Although thermal laser photocoagulation applied to extrafoveal leaking point has been shown to shorten the duration of symptoms, it is not without complications such as central scotoma, secondary choroidal neovascularization (CNV), foveal leakage, and so on. Therefore, thermal laser photocoagulation can not be widely used to the treatment of CSC. It has been proved that standard-dose PDT is useful and effective in the treatment of CSC. Nevertheless, potential side effects may occur after treatment, such as RPE atrophy, macular ischemia, even secondary CNV, and so on. Restricting the dosage of PDT for CSC may minimize complications, rapidly reduce the choroidal hyperpermeability and prompt resolution of subretinal fluid. For its advantage, reducing the dosage of PDT has been already applied for chronic CSC.20, 28, 35, 36, 37, 38

Currently, there are many research on the treatment of acute CSC, most studies are non-RCTs. Two RCTs and one non-RCT comparative studies were included for the comparison between the PDT and observation groups. There was no significant difference in baseline between the treatment and observation groups for the non-RCT study. According to meta-analysis, patients with acute CSC treated with half-dose PDT achieved significant difference in the improvement of BCVA and CMT recovery than the observation group.

Recently, anti-VEGF antibody has been used in CSC as an effective and safe treatment option.9 Bevacizumab, a recombinant humanized full-length monoclonal antibody of VEGF, could penetrate the reretina and is transported into the photoreceptor outer segments, RPE, and choroid after intravitreal injection. Many studies have reported that intravitreal bevacizumab was associated with visual acuity improvement and reduced neurosensory detachment without adverse events in patients with CSC. Ranibizumab may have potentially better retinal penetration than bevacizumab because of its smaller molecular size and higher binding affinity for VEGF.9, 39

According to recent research, two RCTs reported intravitreal bevacizumab/ranibizumab injection in the treatment of acute CSC. Meta-analysis of 6-month studies showed patients for acute CSC treated with injection gained significantly better BCVA than the observation group at the 1-month follow-up. However, there are no significant difference in the BVCA or CMT recovery between the treatment and observation groups over time. The outcomes may be related to the small number of cases, and the short follow-up period. More objective parameters should be needed to assess the visual functional changes, such as contrast sensitivity, retinal sensitivity, and so on.
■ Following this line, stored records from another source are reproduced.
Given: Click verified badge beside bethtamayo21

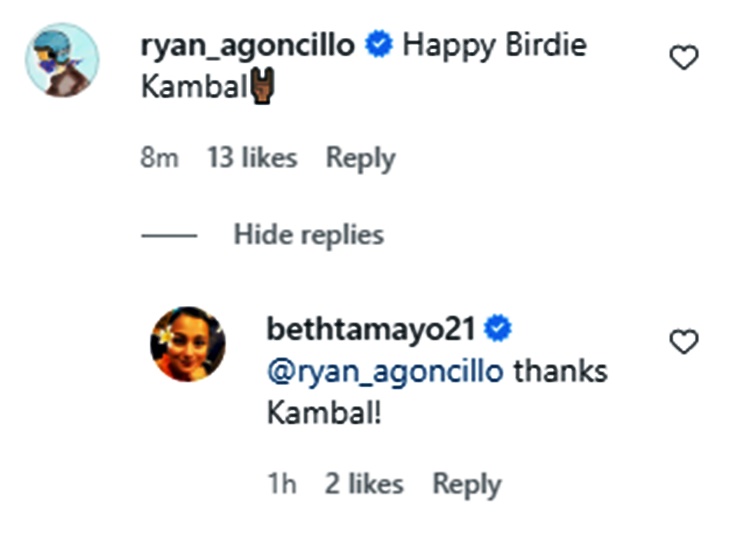Looking at the screenshot, I should (x=499, y=328).
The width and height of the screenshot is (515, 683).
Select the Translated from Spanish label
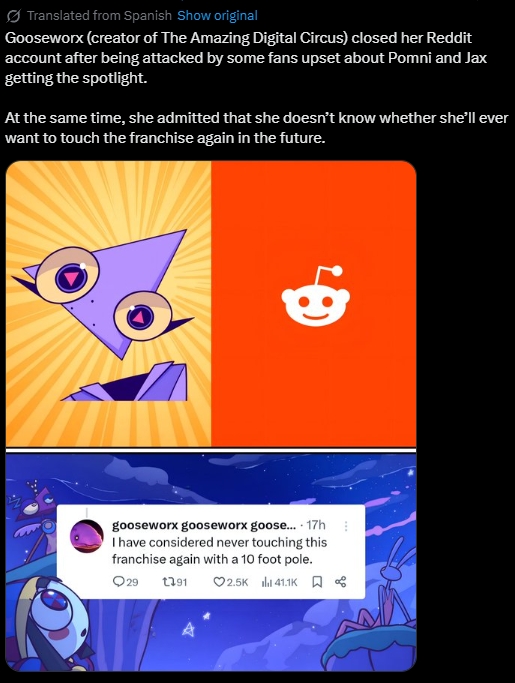tap(99, 16)
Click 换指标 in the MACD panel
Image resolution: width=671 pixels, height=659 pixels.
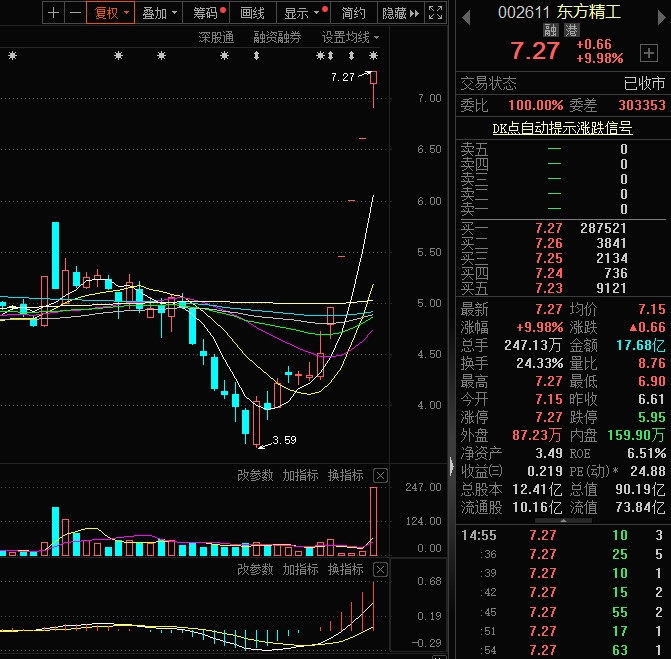tap(345, 569)
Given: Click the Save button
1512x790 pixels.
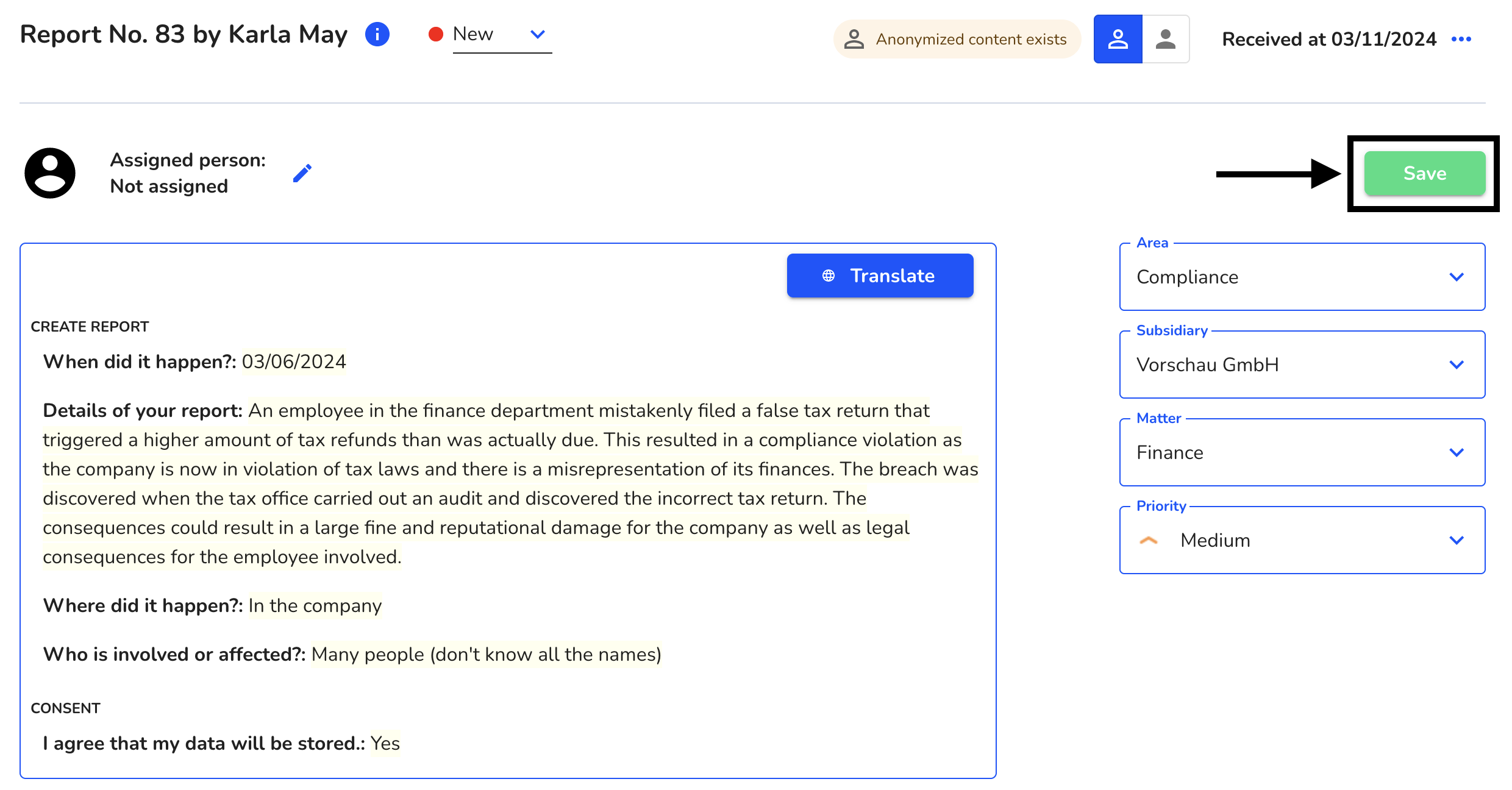Looking at the screenshot, I should 1424,172.
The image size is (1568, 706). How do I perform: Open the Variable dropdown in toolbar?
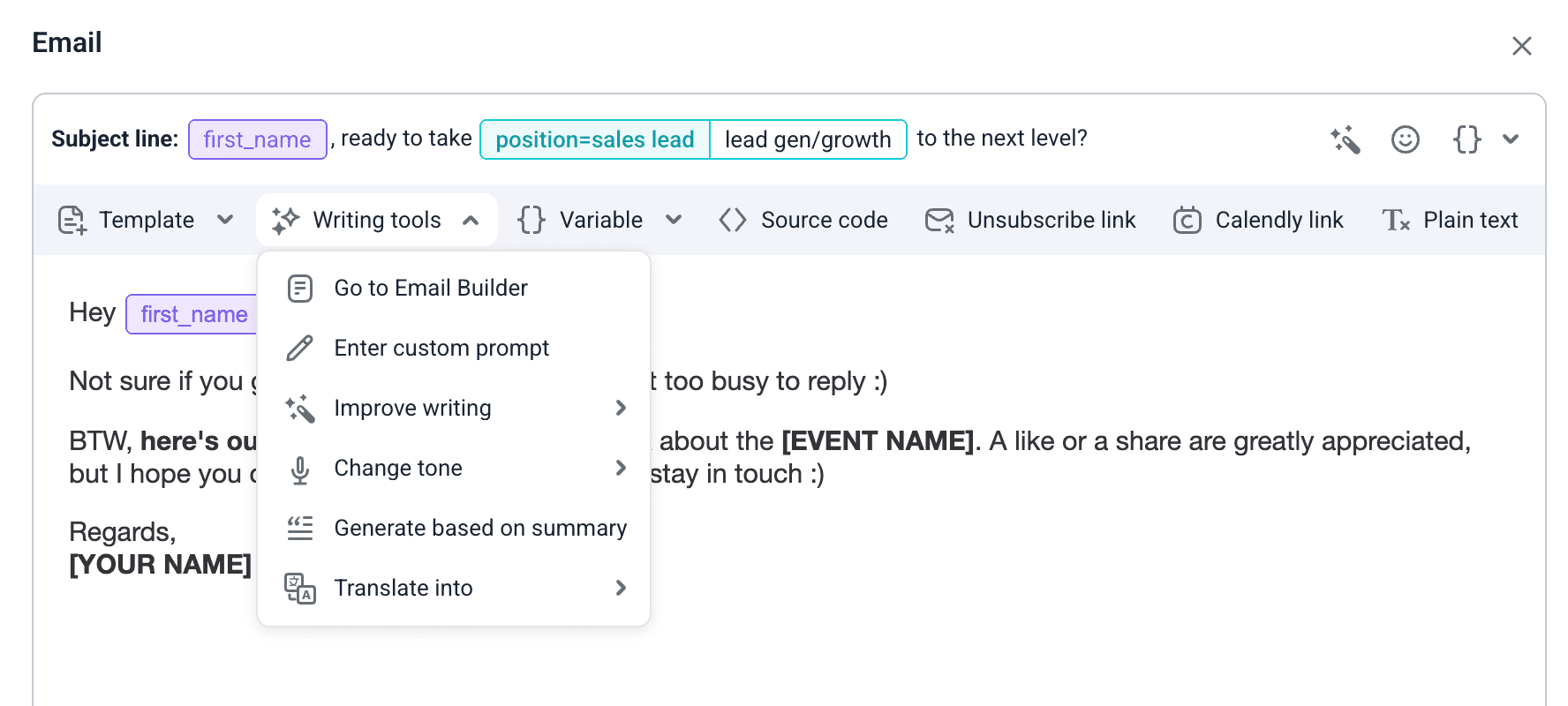point(600,220)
In conclusion, early and prompt treatment should be advocated in acute CSC patients. The prefered therapy is PDT, which is likely to result in better functional and anatomical outcomes in long term observation. Though anti-VEGF injections accelerated early restoration of vision and quick absorption of subretinal fluid, the benefits no longer existed at month 3 and thereafter. Future studies should include large number of subjects with a long period of follow-up. The involvement of new functional index such as contrast sensitivity, microperimetry and electrophysiological measurements might also help in redefining ‘acute CSC’, determining optimal treatment time point, and evaluating individual prognosis.